En annonçant lundi qu’elle programmait dans le cadre de Mots croisés un grand débat le 16 avril prochain entre les dix candidats ou leur soutien, France 2 a créé pas mal de remous. Les modalités de l’émission ne sont toujours pas définies, mais la pression est forte sur la chaîne publique. Surtout, ce grand débat réclamé à grand bruit par plusieurs prétendants à la présidence de la République, risque fort d’être privé des deux favoris. Face aux difficultés d'organisation du débat à dix, France 2 pourrait finalement tenter de réunir les candidats cinq par cinq en deux soirées la semaine prochaine, évitant ainsi une confrontation Hollande-Sarkozy, selon les informations d'Europe1. Selon le JDD.fr, il y aura au final trois émissions, la spéciale Mots croisés étant maintenue le 16 avril. La chaîne publique n'a souhaité faire "aucun commentaire" mardi soir.
Sans Hollande, avec Le Pen
A l'annonce d'un grand débat le 16 avril, François Hollande a fait savoir qu’il ne se prêterait pas à l’exercice. "Si le débat se tient, il y aura un représentant de François Hollande qui y participera", a déclaré Bruno Le Roux lors d'un point de presse hebdomadaire de l'équipe de campagne du candidat socialiste. "Il faut se mettre d'accord d'abord sur les modalités, (…) on attend d'abord d'en savoir plus", a ajouté le porte-parole de François Hollande, assurant que le président-candidat Nicolas Sarkozy n'avait pas non plus l'intention de participer lui-même à ce débat.

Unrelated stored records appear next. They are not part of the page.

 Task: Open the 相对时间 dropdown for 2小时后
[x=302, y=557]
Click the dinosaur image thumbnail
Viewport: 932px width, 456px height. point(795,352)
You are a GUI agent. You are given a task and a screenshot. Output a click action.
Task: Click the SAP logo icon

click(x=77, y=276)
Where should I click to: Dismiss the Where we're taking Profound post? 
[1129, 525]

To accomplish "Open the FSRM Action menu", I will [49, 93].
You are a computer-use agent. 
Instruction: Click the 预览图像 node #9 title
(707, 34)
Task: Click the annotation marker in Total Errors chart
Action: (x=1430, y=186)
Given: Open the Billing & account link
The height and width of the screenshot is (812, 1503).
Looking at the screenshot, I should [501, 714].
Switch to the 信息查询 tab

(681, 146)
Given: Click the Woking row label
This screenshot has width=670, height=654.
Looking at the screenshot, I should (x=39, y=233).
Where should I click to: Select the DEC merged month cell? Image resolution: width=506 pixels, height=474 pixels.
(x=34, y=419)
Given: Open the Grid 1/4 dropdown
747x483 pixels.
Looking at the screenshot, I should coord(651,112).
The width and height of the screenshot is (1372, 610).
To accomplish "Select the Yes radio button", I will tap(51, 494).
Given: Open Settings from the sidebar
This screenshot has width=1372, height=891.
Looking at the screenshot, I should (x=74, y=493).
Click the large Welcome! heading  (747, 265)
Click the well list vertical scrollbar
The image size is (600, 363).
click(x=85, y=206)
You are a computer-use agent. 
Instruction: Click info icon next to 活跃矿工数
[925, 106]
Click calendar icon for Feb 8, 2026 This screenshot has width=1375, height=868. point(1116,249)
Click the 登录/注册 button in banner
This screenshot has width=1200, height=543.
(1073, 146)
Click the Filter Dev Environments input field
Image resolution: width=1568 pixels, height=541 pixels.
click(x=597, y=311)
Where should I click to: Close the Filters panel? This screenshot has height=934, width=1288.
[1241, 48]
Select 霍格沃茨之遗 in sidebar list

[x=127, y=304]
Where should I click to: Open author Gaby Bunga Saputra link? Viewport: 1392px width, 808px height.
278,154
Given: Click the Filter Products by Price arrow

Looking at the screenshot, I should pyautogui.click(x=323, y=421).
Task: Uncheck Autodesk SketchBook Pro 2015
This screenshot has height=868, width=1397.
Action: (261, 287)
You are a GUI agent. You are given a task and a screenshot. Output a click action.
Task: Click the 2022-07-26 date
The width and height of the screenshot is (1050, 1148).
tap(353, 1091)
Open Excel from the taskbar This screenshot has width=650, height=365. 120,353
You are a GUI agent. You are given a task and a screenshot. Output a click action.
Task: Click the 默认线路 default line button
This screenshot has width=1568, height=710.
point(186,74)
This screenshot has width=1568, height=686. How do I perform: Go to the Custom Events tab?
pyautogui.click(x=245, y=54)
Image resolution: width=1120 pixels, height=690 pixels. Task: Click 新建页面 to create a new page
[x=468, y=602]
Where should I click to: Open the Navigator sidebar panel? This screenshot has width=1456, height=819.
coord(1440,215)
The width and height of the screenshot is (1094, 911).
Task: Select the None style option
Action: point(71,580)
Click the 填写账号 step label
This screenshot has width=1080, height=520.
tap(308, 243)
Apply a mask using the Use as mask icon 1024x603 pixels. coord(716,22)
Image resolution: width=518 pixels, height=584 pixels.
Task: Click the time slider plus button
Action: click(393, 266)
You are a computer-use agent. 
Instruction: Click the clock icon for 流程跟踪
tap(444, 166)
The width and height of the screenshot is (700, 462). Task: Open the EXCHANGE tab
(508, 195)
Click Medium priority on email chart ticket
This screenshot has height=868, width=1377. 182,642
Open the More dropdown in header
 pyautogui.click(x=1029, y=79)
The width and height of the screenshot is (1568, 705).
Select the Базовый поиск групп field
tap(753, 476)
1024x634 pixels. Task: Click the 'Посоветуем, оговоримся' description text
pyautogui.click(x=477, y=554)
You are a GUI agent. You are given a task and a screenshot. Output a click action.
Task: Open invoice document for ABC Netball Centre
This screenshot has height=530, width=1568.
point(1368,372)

Si pour l’heure le président sortant n’a pas donné sa réponse, celle-ci ne fait guère de doutes. "Le débat, il a lieu pour les deux candidats que les Français auront choisi pour le 2e tour", avait en effet déclaré le chef de l'Etat, interrogé sur la question, vendredi sur BFM-TV.
En revanche, Marine Le Pen, troisième en termes d’intentions de vote dans la plupart des sondages, sera bien de la partie. "J'irai, bien sûr (…), si je suis invitée", a déclaré la candidate du Front national en marge d'une intervention devant la CGPME (petites et moyennes entreprises). "Dans une élection présidentielle qui concerne tout le monde, il n'y a pas un seul débat qui est organisé", a-t-elle déploré.
Les exigences de Bayrou
François Bayrou, de son côté, devrait vraisemblablement participer à cette joute télévisée, lui qui a appelé de ses vœux la tenue d’un tel débat. Sauf que le candidat du MoDem a ses exigences. Lundi soir à Dijon, le centriste a d’abord demandé que le débat se tienne en première mardi de soirée. Mardi, il a réclamé que François Hollande comme Nicolas Sarkozy jouent le jeu. "Autrement, cela n'a aucun sens", a insisté sur Canal Plus François Bayrou, qui ne se berce guère d’illusions : "la vérité, c'est qu'il y a une entente clandestine entre François Hollande et Nicolas Sarkozy (pour) ne pas débattre", a-t-il accusé.
Même son de cloche au Front de gauche. Le directeur de campagne de Jean-Luc Mélenchon, François Delapierre, avait dit lundi que le candidat du Front de gauche irait "si Sarkozy et Hollande" étaient présents, ce qui laisse planer un vrai doute sur sa participation.
Du côté des "petits" candidats, Jacques Cheminade a fait savoir son impatience. "J'attends le débat, je piaffe de les avoir devant moi", a-t-il déclaré lors d'une conférence de presse organisée en marge de sa visite de la centrale nucléaire de Fessenheim, dans le Haut-Rhin. "On va dire : ‘il ne représente rien, ça ne sert à rien de débattre avec lui, on va perdre des voix’, pensent-ils s'ils débattent avec ce ‘chétif insecte’. Ils s'apercevront que je ne suis pas un chétif insecte", a ajouté Jacques Cheminade, crédité de moins de 0,5% des intentions de vote.
Pour l’heure, les autres candidats n’ont pas fait connaître leur intention. Mais la plupart s’étaient déjà prononcés en faveur d’un grand débat, et ils devraient donc s’y rendre. Reste à connaître quelle forme veut donner France 2 à son émission. Car si Mots croisés dure 90 minutes, comme habituellement, cela ne laisse que 9 minutes de parole par candidat. Ou par soutien.